The Samaria Family Assistance program delivers food parcels for Passover every year to families in need, thanks to the generosity of you, our CFOIC Heartland donors. But this year, their needs have multiplied exponentially, as families who previously needed just a helping hand are now left in desperate straits, trying to feed their many children with no salary coming in. Already difficult circumstances have become unimaginably dire.
Heart of Benjamin is one of the programs whose government-mandated shutdown has hurt many families in Samaria. Of the special-needs children who regularly attend programming at Heart of Benjamin, many of them require around-the-clock care from a dedicated aide. Now that Heart of Benjamin’s regular programming and Passover camps have been cancelled, and all the special education schools have been closed, these children are home indefinitely, and an additional, complex layer of stress has settled squarely on the shoulders of their parents. These parents are looking after their “regular,” children while simultaneously caring for a child whose particular and difficult needs they are not equipped to meet. And, it goes without saying, that in circumstances such as these, they are not able to work from home, even if that were an option.
Struggling families have been plunged into crisis. The pioneers of Judea and Samaria have been crying out for help. And amidst all the hardship, God has heard our cry. You have donated in recent weeks for the Heart of Benjamin Passover camps and thanks to your generosity, even though the camps have been cancelled, we will use those funds to help the families with special needs children weather this crisis.

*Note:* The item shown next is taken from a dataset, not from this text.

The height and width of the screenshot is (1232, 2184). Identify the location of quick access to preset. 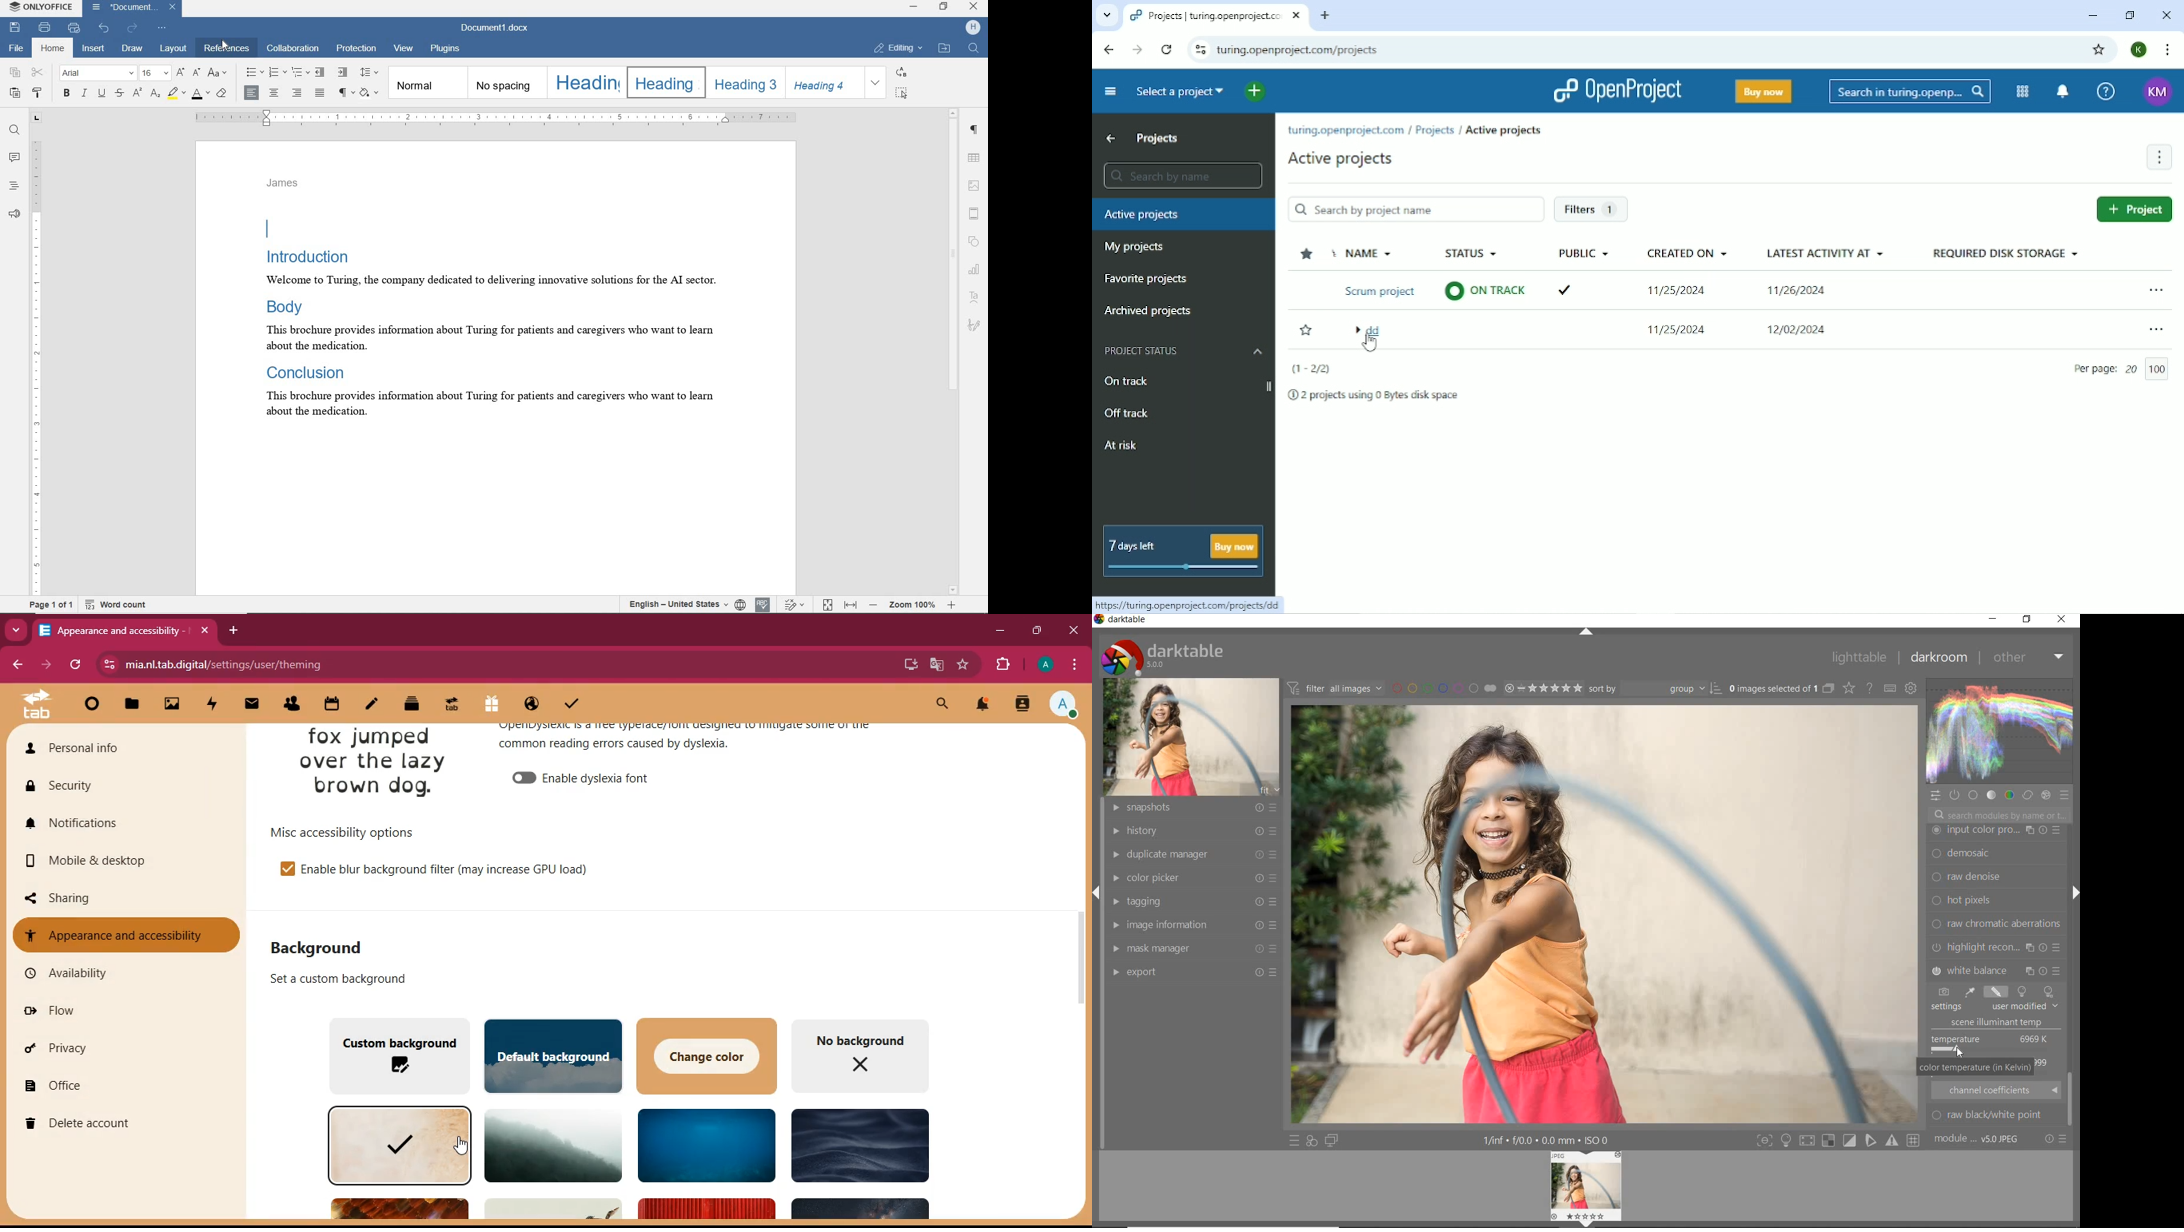
(1294, 1140).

And you, our wonderful supporters of the Samaria Family Assistance Program, have enabled us to provide not only the regular Passover food for these families, but the extra assistance needed for these desperate times.
We are only discovering the beginning of the need, however, and we are anticipating greater need in the weeks and months ahead. We are receiving daily calls from communities, desperate for assistance, and we are doing the best we can with the resources we have. But it is not enough.
I realize that this is a time of crisis and need for you and for people all over this world. So I am not coming to you today to ask for your financial support, if you, too, are suffering from financial loss and the anxiety of uncertainty.
I do ask you to stand in solidarity and prayer with us, as we stand with you. We are all part of this great universe of humanity and with God’s help, we will all pull through.
However, if this current crisis has not hit you in a personal way and if you are, indeed, able to help us at this time, I hope you will consider helping the families with the greatest needs in the heart of Biblical Israel.